Work instruction — Take the entries that follow and return exactly the lines from the one holding "Gezondheid (374, 242)" through the one holding "Organicity (348, 197)", both included. Nothing else is needed.

Stored data
┄┄┄┄┄┄┄┄┄┄
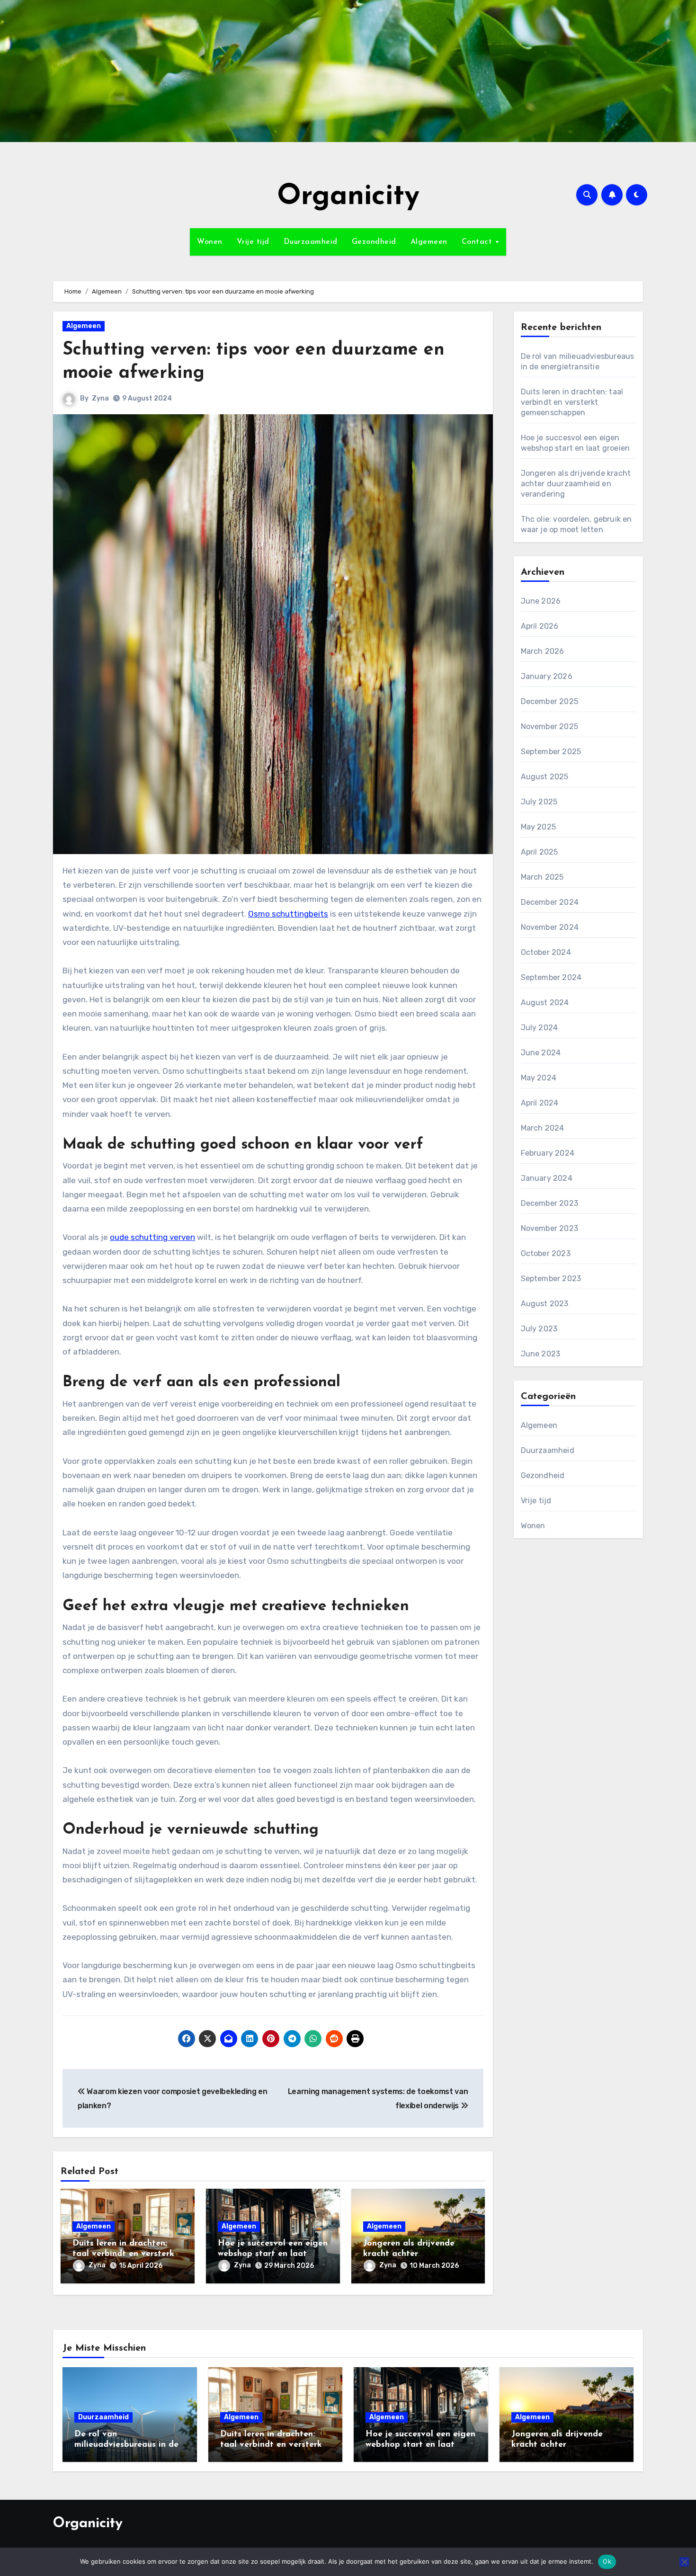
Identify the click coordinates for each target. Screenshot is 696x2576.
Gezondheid (374, 242)
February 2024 (548, 1153)
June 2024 (541, 1052)
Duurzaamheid (311, 242)
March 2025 (542, 877)
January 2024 (546, 1178)
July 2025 (539, 801)
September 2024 (551, 977)
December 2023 (550, 1203)
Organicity (348, 197)
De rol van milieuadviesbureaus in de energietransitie (126, 2444)
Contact (478, 242)
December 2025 (550, 701)
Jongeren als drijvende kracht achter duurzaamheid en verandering (576, 484)
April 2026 (540, 626)
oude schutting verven (152, 1237)
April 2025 (539, 851)
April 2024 (540, 1102)
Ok (607, 2561)
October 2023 (546, 1253)
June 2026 (541, 601)
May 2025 (538, 826)
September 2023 (551, 1278)
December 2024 (550, 902)
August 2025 (545, 776)
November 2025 (550, 726)
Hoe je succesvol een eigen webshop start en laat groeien (273, 2253)
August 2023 (545, 1303)
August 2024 (545, 1002)
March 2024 (542, 1127)
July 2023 (539, 1328)
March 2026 (542, 651)
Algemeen (428, 242)
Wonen (210, 242)
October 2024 (546, 952)
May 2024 (539, 1077)
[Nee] (684, 2562)
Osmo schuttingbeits (288, 913)
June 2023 (541, 1353)
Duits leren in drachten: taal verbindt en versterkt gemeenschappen (125, 2253)
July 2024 (539, 1027)
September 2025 (551, 751)
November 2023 (550, 1228)
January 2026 (546, 676)
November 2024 (550, 927)
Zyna (100, 398)
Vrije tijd (253, 242)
┄┄┄┄┄┄┄┄┄┄
Your solution —
Gezondheid (374, 242)
February 2024 (548, 1153)
June 2024 (541, 1052)
Duurzaamheid (311, 242)
March 2025 (542, 877)
January 2024 (546, 1178)
July 2025 (539, 801)
September 2024 (551, 977)
December 2023 (550, 1203)
Organicity (348, 197)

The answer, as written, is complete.